Alla base di queste trasformazioni del sito più antico di Bordighera e dell'area del Capo risiedono comunque altri fattori oltre alla crisi storica degli Ordini monastici: infatti l'area del "Capo", come tutto il ventimigliese, fu soggetta a campagne militari di Genova in azione di conquista sì che queste terre subirono pesanti danni cui ora si tentava di porre un qualche rimedio, vista anche l'impossibilità, dell'impoverito Convento di S.Ampelio, di sanare le tante rovine patite.
Negli Annali della Repubblica di Genova è dedicato molto spazio alle campagne di prima metà del XIII sec. per conquistare il Comune di Ventimiglia: a riguardo di quella del 1238-'39 si diede risalto all'impresa di Fulcone Guercio che, a capo di 13 galee, assalì gli ULTIMI RIBELLI INTEMELI che, nonostante la resa della città, avevano preso quartiere, nella speranza di un'ulteriore resistenza, "dove si dice S.Ampelio" ove poi i Genovesi distrussero "La torre di S.Ampelio, le case, i ricoveri e le coltivazioni"> Si comprende che il Convento bordigotto non era un'"isola spirituale nel deserto" ma che già, in quest'area, sorgevano strutture agricole e casolari, con una popolazione di ordine rurale, fatta di coloni, affittuari e forse uomini dediti alla "pescaggione".
E' ora opportuno affermare che se l'erezione "ufficiale" di Bordighera ad ottava villa di Ventimiglia, sita sul "Capo", risale al 2-XI-1470 (per volontà di 32 "capifamiglia" delle ville di Borghetto e Vallebona), da altri documenti (3 atti del 1471) si apprende che questa non fu una vera e propria "fondazione" ma semmai la "rifondazione" di un borgo, già distrutto ed abbandonato da tempo per ragioni che, al momento, sprofondano nel buio della memoria.
A un primo insediamento di Bordighera" era stato fatto cenno in un "focatico" o censimento provenzale (1340-1) del territorio intemelio fatto redigere per volere di ROBERTO il SAGGIO (1278-1343), re di Napoli, duca di Calabria, conte di Provenza e re di Sicilia: alla località si attribuiva la residenza di 15 famiglie, per un numero di poco più di un centinaio d'abitanti.
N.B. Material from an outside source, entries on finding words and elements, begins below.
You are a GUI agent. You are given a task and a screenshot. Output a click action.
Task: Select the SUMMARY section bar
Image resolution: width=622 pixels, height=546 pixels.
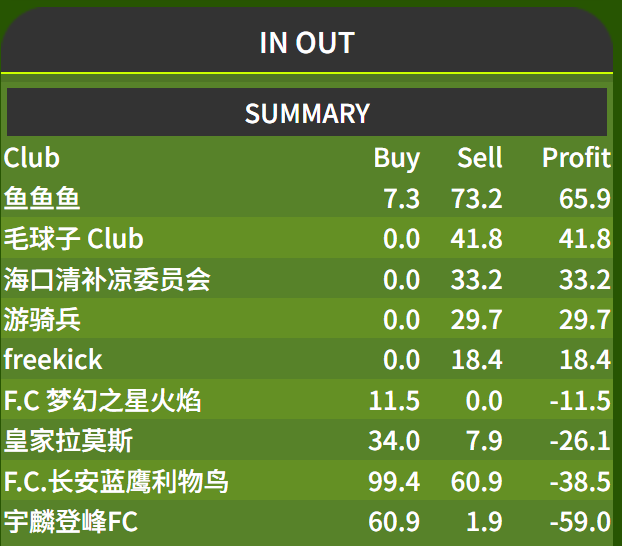307,112
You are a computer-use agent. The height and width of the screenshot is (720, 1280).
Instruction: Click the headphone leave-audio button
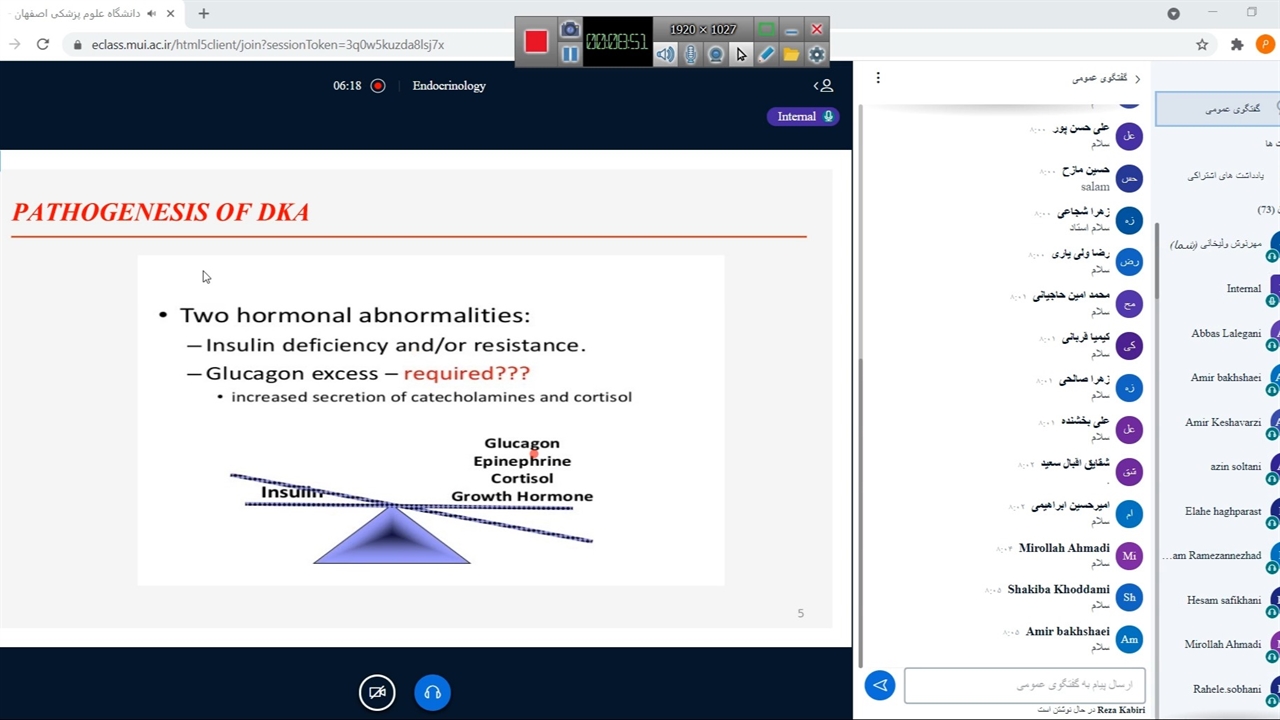coord(432,692)
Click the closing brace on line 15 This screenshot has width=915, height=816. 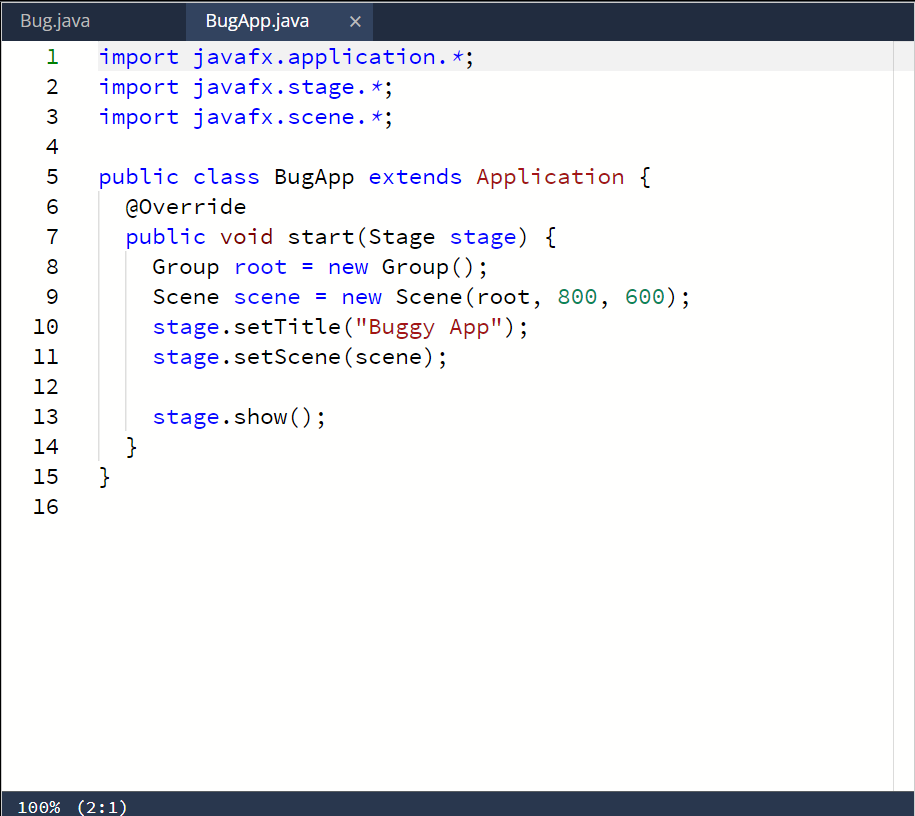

Su questa Primigenia Bordighera esistono altri dati, che risalgono al XIII sec. quando il notaio genovese di Amandolesio stese un atto (20-XII-1259) su una terra agricola al "Capo di Bordighera", che confinava verso mare con "...una proprietà terriera del monastero di S.Ampelio..." e che risultava coltivata a fichi, viti ed altre colture arboree. Lo stesso notaio, il 16-XI-1259, aveva indicato una terra, con simili colture, più a settentrione di quella appena citata e da questa distinta dalle proprietà di Ottone Balaucco latifondista della "duecentesca Bordighera". Per nominare il luogo il di Amandolesio annotò "...nella villa di Bordighera..." e poi, per distinguere un luogo che appartiene da sempre alla cultura bordigotta ma che non fu mai sede di residenze importanti o significative scrisse "...nel vallone de Montenigro ove si usa il nome di luogo Bolagus".
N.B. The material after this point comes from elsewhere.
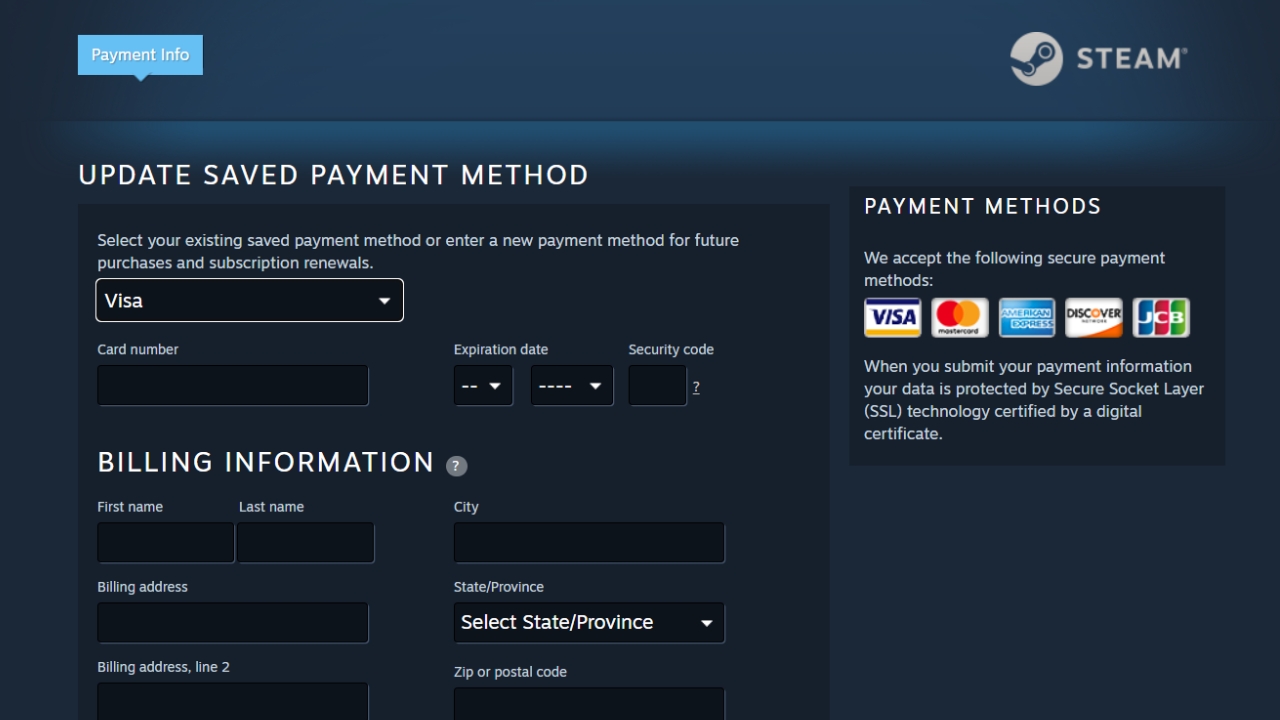Select the Security code field
1280x720 pixels.
[x=657, y=385]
Nel FOCATICO studiato da E.BARATIER (La démographie provençale du XIII.ème siecle) furono riportati i seguenti dati: Ventimiglia con 671 "fuochi" o "nuclei di famiglia", Camporosso con 65, Bordighera con 15, Vallebona inferiore (verosimilmente Borghetto S.Nicolò) con 16, Vallebona superiore con 35, Vallecrosia con 20, Soldano con 28, Villa Sancti Blasii con 17: vi era poi segnata una 9 villa col nome "villa Colle de Coy" data come distrutta dai GHIBELLINI.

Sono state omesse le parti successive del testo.